The calendar may read November, and there is a plethora of hunting seasons going on, but there is still time to catch some fish before Mother Nature freezes the water. A few weeks ago I wrote about some tips to help you catch some fall fish, in the minds of a fish in central Iowa, it is no longer fall, it is winter. Water temperatures are below 50 degrees at area lakes, and this has the local fish thinking of the long winter ahead of them.
Wintertime fishing, or late fall fishing is still a good choice for the outdoors person. You can no longer think that your favorite fish species is going to be hanging in the same areas it did several weeks ago though.
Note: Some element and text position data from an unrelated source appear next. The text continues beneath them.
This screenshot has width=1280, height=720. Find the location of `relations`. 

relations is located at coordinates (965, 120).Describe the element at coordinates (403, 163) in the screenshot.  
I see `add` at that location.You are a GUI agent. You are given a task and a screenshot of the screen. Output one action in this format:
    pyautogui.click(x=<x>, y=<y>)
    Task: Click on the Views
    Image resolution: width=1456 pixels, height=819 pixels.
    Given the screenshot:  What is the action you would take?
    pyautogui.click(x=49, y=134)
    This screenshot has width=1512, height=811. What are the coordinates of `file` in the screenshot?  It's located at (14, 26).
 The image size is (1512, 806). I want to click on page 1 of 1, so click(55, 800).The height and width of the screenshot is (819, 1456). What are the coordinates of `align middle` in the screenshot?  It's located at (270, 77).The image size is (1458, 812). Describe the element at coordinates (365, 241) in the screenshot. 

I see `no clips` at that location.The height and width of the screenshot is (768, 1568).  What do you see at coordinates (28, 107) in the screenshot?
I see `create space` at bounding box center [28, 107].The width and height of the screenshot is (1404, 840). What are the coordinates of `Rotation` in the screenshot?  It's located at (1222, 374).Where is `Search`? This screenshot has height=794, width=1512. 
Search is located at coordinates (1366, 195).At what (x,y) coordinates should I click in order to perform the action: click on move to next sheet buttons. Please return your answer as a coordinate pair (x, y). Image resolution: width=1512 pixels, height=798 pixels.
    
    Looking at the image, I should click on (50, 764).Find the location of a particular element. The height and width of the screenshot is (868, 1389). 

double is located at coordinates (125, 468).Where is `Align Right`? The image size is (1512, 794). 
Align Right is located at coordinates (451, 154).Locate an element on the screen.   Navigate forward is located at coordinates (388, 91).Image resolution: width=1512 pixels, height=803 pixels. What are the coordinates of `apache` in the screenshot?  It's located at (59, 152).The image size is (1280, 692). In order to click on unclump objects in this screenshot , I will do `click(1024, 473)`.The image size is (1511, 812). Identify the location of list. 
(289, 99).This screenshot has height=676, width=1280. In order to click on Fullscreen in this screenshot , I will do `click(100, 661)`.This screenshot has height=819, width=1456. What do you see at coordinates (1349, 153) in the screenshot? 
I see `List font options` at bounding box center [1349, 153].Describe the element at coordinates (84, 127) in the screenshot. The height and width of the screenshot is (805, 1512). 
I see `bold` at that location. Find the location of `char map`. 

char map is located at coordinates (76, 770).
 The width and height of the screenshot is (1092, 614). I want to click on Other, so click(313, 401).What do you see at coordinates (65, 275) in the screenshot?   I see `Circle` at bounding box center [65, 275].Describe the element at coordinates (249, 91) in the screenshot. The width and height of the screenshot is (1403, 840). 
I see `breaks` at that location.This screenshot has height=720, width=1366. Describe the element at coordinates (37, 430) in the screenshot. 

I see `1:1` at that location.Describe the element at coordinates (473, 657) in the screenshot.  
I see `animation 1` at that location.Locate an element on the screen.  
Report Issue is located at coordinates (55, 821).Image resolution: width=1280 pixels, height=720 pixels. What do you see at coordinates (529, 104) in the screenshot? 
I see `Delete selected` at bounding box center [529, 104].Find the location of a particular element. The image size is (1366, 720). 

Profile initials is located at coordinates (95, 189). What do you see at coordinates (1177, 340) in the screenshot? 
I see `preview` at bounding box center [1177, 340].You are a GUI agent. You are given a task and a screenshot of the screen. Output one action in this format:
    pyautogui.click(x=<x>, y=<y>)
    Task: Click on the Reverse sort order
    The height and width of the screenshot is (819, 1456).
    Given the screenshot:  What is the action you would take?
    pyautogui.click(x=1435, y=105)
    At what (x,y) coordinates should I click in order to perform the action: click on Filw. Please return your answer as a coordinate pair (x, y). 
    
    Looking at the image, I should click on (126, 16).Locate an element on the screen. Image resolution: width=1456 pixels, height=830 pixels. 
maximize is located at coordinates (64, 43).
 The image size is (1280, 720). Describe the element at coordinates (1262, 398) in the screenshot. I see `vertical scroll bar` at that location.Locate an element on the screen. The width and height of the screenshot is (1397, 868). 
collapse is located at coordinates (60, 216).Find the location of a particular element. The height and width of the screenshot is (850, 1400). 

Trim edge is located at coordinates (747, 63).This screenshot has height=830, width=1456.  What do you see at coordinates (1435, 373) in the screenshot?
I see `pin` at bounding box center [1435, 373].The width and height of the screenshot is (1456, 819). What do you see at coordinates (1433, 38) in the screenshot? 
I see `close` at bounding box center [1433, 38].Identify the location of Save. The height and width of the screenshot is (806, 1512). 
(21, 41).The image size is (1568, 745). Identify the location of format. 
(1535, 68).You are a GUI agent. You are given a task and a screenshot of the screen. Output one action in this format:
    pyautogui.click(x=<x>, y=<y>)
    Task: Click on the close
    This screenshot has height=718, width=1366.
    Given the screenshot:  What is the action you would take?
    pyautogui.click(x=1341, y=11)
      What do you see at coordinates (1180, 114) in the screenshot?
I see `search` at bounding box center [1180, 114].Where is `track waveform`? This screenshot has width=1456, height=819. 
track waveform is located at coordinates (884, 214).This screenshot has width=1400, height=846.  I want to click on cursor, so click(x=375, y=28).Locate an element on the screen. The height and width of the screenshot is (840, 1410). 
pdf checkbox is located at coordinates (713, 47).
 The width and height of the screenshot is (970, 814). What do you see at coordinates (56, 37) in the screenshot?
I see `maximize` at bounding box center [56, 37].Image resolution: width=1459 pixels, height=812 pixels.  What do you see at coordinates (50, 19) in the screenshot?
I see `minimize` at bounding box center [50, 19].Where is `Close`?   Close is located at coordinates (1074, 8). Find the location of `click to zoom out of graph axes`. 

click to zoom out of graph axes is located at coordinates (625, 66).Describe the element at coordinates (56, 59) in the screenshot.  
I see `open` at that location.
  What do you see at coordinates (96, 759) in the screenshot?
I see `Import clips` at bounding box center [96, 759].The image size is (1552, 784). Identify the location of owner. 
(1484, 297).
With a few simple adjustments, you can still have a good day of fishing at an area lake, or the Iowa River.
The first adjustment you need to think about is the weather. During this time of year, the weather can change quickly, the wind can start to blow and drop temperatures with a blink of an eye. Before leaving for your fishing trip, make sure and have plenty of warm clothes. Gloves, hat, multiple layers of shirts and coveralls will keep you warm and help you have a fun day in the "cold" outdoors. Another thing to consider is making your trips in the middle of the day. Not only will the temperature be warmer, but the fish tend to like the middle of the day better this time of year too.
T-R PHOTO BY TODD REED
Local anglers Dave Jordan and Rick Fisher took advantage of a beautiful fall day to catch these largemouth bass. The anglers were using slow artificial presentations to fool the bass last weekend.
As mentioned earlier, you will need to think about the lake or stretch of river you are considering to fish. Fish this time of year really stay close to deeper water. In lakes, that normally means getting out away from the shoreline. Some places, like the dam of Union Grove, and some banks of Hickory Lake Grove, can be good for shore anglers too. The river is a different story, finding deeper water is key this time of year, but fish can also be feeding in the shallow rapids of rivers too. There are many more variables to a river system and trying a variety of areas with current and without current are important to see where the fish are feeding for that particular day.
The last thing to consider when planning a trip in this early wintertime is the choice of bait. Live bait works great this time of year. The water is clearer than other times of the year, and fish aren't fooled as easy. Worms for bluegills, minnows/suckers will work well for the crappies, catfish, walleye and bass. A bobber rig is a good thing to start with, you can easily change the depth of your bait, and try to focus in on exactly where fish are feeding. I have seen a foot make a difference in a bad day of fishing and a great day of fishing. Panfish tend to find one specific depth to hold during these colder months. For example, if you are fishing the dam at Union Grove, which is about 14 feet deep or so, begin by setting your bait about half way down. Often times fish will suspend at this halfway mark. Then you can adjust your bobber quickly in foot increments to go deeper or shallower. This allows you to key in on certain depths of water until you find that "magical" depth the fish are holding at. So, in this example you would want to start at 7 feet, and then experiment to 6 or 8 feet deep. If these didn't produce any bites, then try 5 or 9 feet deep, etc. Using a slip bobber will allow you to try deep depths, and still allow you to cast out your bait quite easily. If you prefer to cast jigs, then apply a "countdown" method for your bait. Cast the jig out, count to a number (five or six), then reel in slowly. If no takers, then change your count number to higher or lower and try again. Repeat with different numbers, but ALWAYS keep your retrieve the same speed. This will allow you to hit various depths, although you may not know exactly where you jigs are, you will have a reference point to make that next cast and catch that next fish!
November is here, if you are looking to get out and try some more open-water fishing, plan accordingly and watch that forecast. Use every day you can to fish, because winter is just around the corner.